8: Side-by-side windows auto-size

Most of the monitors sold today come in a wide aspect ratio that’s better for watching movies, which is also handy for displaying two documents side by side on the screen. With Vista, though, you have to manually size those docs. Windows 7 has a cool new feature by which you can drag windows to each side of the screen and they will automatically size themselves to each take up half the screen when you let go of the cursor.

Even better, if you drag the window back away from the edge, it goes back to the size it was before. How cool is that?

9: Home networking gets simple

For home users without a lot technical know-how, networking has been made simpler in Windows 7. A new feature called HomeGroup allows all Windows 7 computers on a network to share files, printers, and other resources more easily. Thanks to Libraries (collections of certain types of files, such as music, photos, or documents), you can access files anywhere on the HomeGroup network as if they were stored locally, and you can search across the whole HomeGroup.

Windows Media Player in Windows 7 can stream the music and videos on one PC in the network to another, and even play back songs from iTunes libraries on other computers.

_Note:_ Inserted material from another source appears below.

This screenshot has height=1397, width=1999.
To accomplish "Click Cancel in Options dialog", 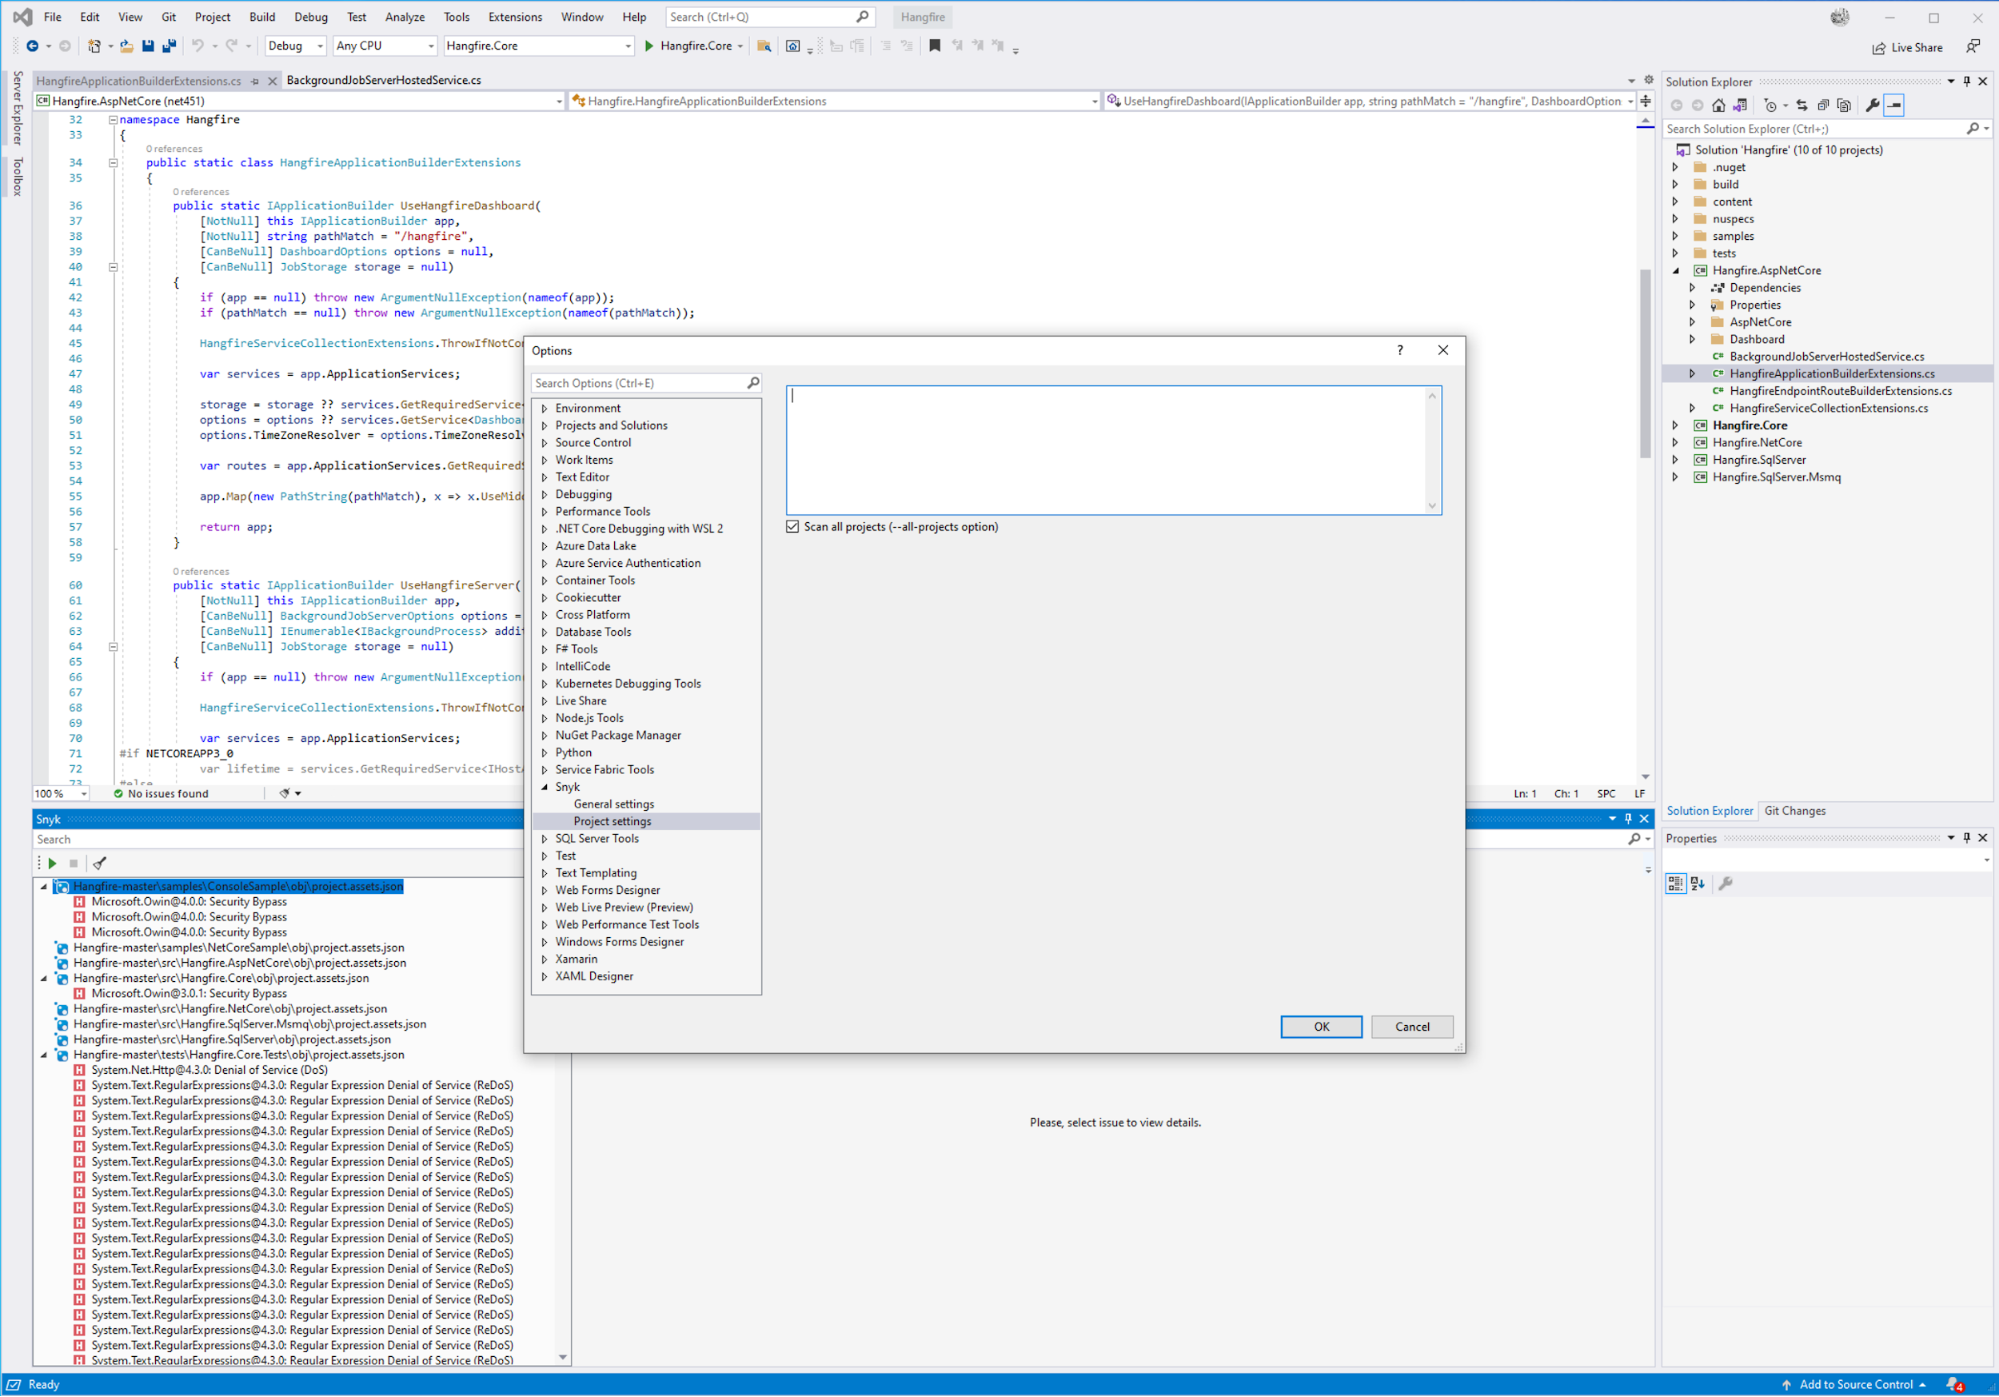I will pos(1411,1027).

Connecting to a wireless network is also easier; now you can click the wi-fi icon in the system tray and select a network from the list, instead of opening up a separate dialog box to make the connection.

10: Taskbar preview really works

In Vista, you can hover over a taskbar button — for Internet Explorer, for example — and see that three instances of IE are open. You see the open pages stacked as shown in Figure D, but they’re so small that it’s difficult to really tell which page is which.

Figure D

The Vista taskbar preview gives you an idea of what your running application windows contain.

In Windows 7, the preview feature has been enhanced so that it becomes an extremely useful function. Now when you hover over a taskbar icon, you get actual previews that are placed side by side and are large enough for you to identify (Figure E).

Figure E

In Windows 7, you can actually tell what’s in each of those preview windows.

And that’s not all. If you’re playing a video in one of the windows, that video plays in the preview window, too. And if you right-click the IE icon in the taskbar, you get a list of your IE history files, as shown in Figure F. You can just click any of those and go immediately to that page.

Figure F

Right-clicking the taskbar icon gives you more options; in the case of IE, you can select from the history files, open a new instance of the browser, unpin the program, or close the window.